Social distancing entails persons keeping safe distances between themselves and others. It is a measure that many countries have been demanding so as to curtail the spread of the coronavirus, which has been declared a global pandemic by the World Health Organisation (WHO).
While acknowledging that behaviour change takes time, the DCMO said it cannot be business as usual when the virus is spreading rapidly across the world, and as such persons need to refrain from certain activities.
“Some churches are still having regular services; people are still in some instances greeting persons with handshakes and kissing. Greetings need to be as non-contact as possible and it is possible,” Boyle stated.
She noted, however, that though slow, some persons are getting the message and are being proactive.
“Some persons are and some aren’t. It’s not uniformed so, for instance, some people have been asking what they can do and how they can do it; businesses have been asking. The word is getting out there maybe not as fast as we would like it to. But understanding human behaviour, it has a long way to go still,” Boyle said.
Notwithstanding the slow pace at which the general public has been taking the advisory, Boyle emphasized that it is still an important part of the prevention process.
“It’s very important that people take it seriously, it’s no joke.
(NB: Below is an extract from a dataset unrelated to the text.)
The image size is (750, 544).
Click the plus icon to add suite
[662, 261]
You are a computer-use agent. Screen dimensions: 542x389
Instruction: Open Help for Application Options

If we are able to get people to take social distancing seriously we may very well be able to contain the epidemic that has started here in Guyana and prevent local or community transmission which is what we’re aiming for. We are very lucky that so far we’ve been able to find the cases that came in and we’re hoping that there are no more,” Boyle said.
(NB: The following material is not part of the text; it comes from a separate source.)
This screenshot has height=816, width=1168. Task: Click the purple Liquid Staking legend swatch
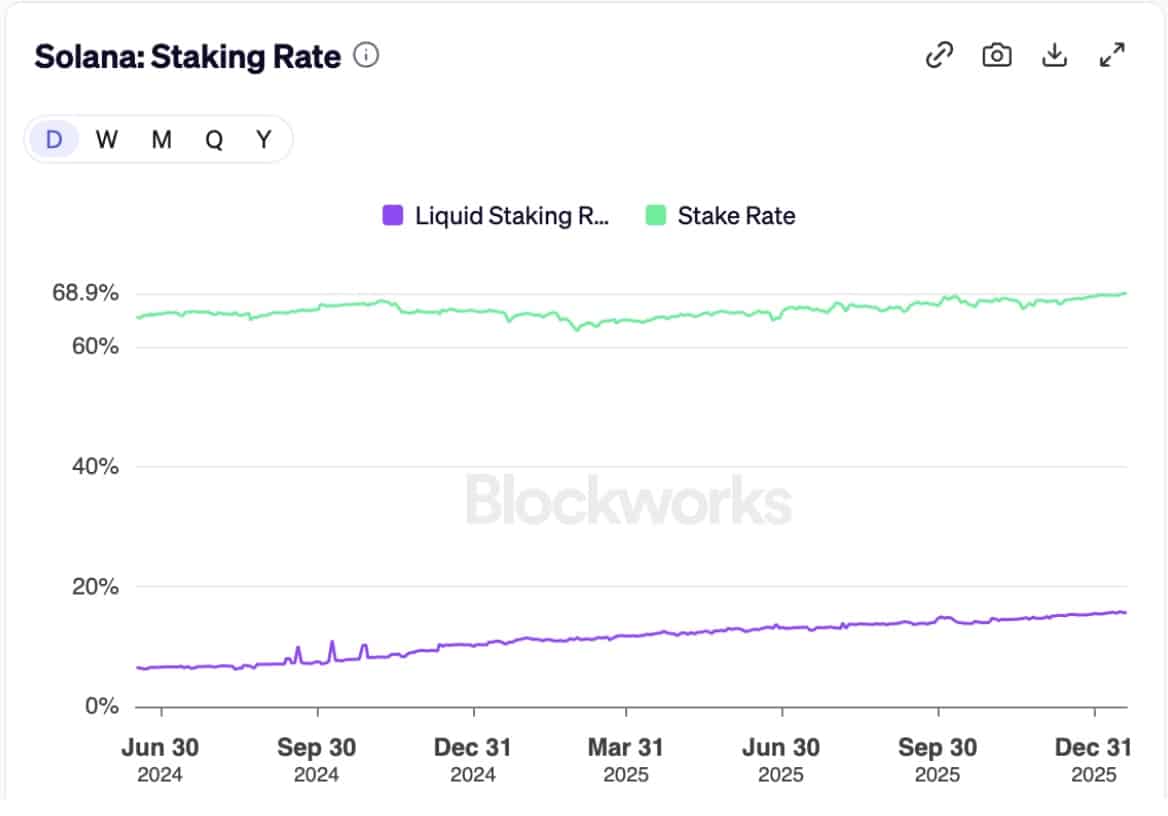pyautogui.click(x=393, y=215)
Since the outbreak of the virus was first recorded in Wuhan, China in December 2019, the virus has since spread to 186 countries, infecting over 294,000 persons and being responsible for almost 13,000 deaths, according to WHO statistics, as of Sunday.
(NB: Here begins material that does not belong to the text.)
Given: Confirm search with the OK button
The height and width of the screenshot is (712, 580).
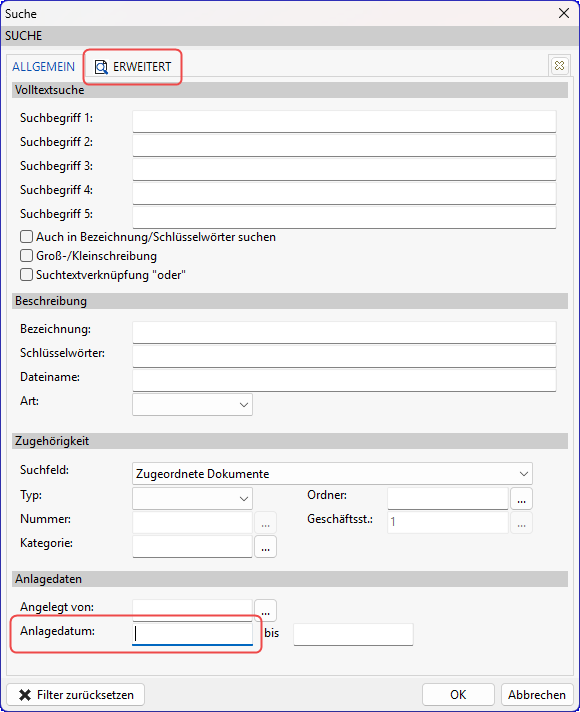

Thus far Guyana has only reported imported cases of the virus, with no transmission taking place locally.
Guyana recorded its first case of the virus on March 10, when a 52-year-old woman tested positive after dying at the Georgetown Public Hospital Corporation (GPHC).
Since then four other persons have tested positive for the virus, but all were related to the initial patient. The four remaining patients have since been quarantined at MoPH facilities, following reports that they were flouting self-quarantine guidelines.
The MoPH has since been monitoring several “suspected cases”, which entails persons who would have come into contact with the confirmed cases.
Boyle is part of a MoPH team that is travelling across the country carrying out sensitisation campaign to educate stakeholders on guidelines to guard against the virus – social distancing is one of those measures.
“As we speak I’m in Mabaruma [Region One] with a team doing sensitisation with the health officers, the public and different entities all across Region One. We’re teaching them about social distancing, sanitisation and the whole gamut. The response is very good so we’re going to be doing it from region to region and we’ll also have to use mass media and social media platforms,” Boyle said.
She added: “The first step is to get the word out there. For that, we’re going to depend a lot more on TV, radio, social media to remind persons. But it will ultimately take everyone being conscientious and looking out for each other.”
She noted that several social distancing measures are being advised.
“We really have to speak up against the unnecessary gathering, parties, and sport [events]. If you’re going to have wedding reduce it to a smaller gathering, if you’re going to have wakes maybe reduce it, limit it to about 20 people so as to reduce risk of transmission,” Boyle said.
She also issued a plea to public transport operators to be more careful and considerate of the need for precautionary measures.
“We’re also advising public transporters to take one less person per row so we don’t have people sitting shoulder to shoulder,” she said.
She reminded that helping to curtail the spread of the virus is not only the job of the MoPH but would take a concerted effort of all of the country, including the public and private sector as well as every individual citizen.